We know I love my sculpty blushes, and I find the Sigma F40 to be a perfect fit along the contour of my cheek bone, while being sufficiently fluffy to do a good job of blending. This brush also has a good sized point at the tip for when I (occasionally) go for blush application more on the apples of my cheeks.
I’m pretty much rubbish at applying cream blush. It ends up streaky or otherwise poorly blended. Luckily, I find the ELF Small Stipple Brush is pretty much my best friend when it comes to this job. The bristles are hearty enough to pick up product, but fluffy and flexible enough to give a well-diffused, even wash of color without me feeling like I’m repeatedly poking myself in the face.
I recently extolled the virtues of the ELF Beautifully Bare Blending Brush in my ELF minihaul so I won’t bore you again. Suffice it say, I believe this brush to be perfect for both application and blending of contour.

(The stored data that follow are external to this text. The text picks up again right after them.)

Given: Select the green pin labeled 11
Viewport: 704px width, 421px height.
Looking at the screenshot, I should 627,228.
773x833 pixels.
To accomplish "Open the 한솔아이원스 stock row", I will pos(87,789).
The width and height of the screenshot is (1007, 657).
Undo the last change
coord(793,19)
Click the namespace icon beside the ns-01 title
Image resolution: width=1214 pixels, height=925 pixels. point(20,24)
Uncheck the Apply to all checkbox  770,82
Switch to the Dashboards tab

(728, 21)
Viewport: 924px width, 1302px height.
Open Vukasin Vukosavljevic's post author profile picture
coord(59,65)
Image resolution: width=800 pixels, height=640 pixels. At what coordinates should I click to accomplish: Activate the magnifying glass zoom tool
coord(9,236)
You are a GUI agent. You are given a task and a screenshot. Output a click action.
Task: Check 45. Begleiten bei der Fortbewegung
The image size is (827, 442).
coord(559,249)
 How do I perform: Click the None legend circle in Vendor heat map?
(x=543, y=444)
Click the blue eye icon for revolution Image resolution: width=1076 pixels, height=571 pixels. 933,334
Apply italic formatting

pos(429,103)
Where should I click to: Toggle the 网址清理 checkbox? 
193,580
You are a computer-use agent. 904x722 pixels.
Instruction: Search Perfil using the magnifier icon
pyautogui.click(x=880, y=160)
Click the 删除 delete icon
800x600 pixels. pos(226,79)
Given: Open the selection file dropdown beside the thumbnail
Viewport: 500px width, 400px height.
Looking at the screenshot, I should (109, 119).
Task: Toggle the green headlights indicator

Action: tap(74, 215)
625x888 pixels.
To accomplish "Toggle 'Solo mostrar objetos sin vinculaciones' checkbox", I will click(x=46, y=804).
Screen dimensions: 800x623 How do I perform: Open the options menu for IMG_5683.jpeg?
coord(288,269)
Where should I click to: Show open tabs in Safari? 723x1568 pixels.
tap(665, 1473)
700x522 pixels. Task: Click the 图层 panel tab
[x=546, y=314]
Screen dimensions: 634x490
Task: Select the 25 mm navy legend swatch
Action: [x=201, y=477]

Since we’re speaking of brushes and brush-related topics, I thought I’d end by sharing my new brush storage method. I used to store my brushes in an open container, brush tip up, to keep the brush heads from getting smushed. Recently, however, I’ve become fairly grossed out by how quickly they accumulate dust and, hence, become unusable without a cleaning. I hate things that require me to clean more. So, I recently got myself a little 2-drawer brush case. I’m quite happy with this new dust-free storage mechanism, but the drawers are a bit smaller than I thought. So, I may need to buy more…
A few final words:
- All these products are synthetic, so they clean quite nicely.
- There are a few brush brands I’m still dying to try… Zoeva, Furless Cosmetics, Beauty Blender, to name a few… would be grateful to know your thoughts 🙂
- It’s worth noting that sometimes, there’s no better tool than a clean finger. To get the best color payoff, I think some products just apply best that way. Examples for which I find that to be the case include the Colour Pop eye and cheek products, and the Makeup Geek foiled shadows.
*These are only my opinions, formed through my personal experience as a consumer. I am not a medical doctor, an aesthetician, or a health/beauty professional. There is no guarantee what effect, positive or negative, these products may have on anyone else.
**All products were purchased by me from brands that, to the best of my knowledge, are cruelty-free.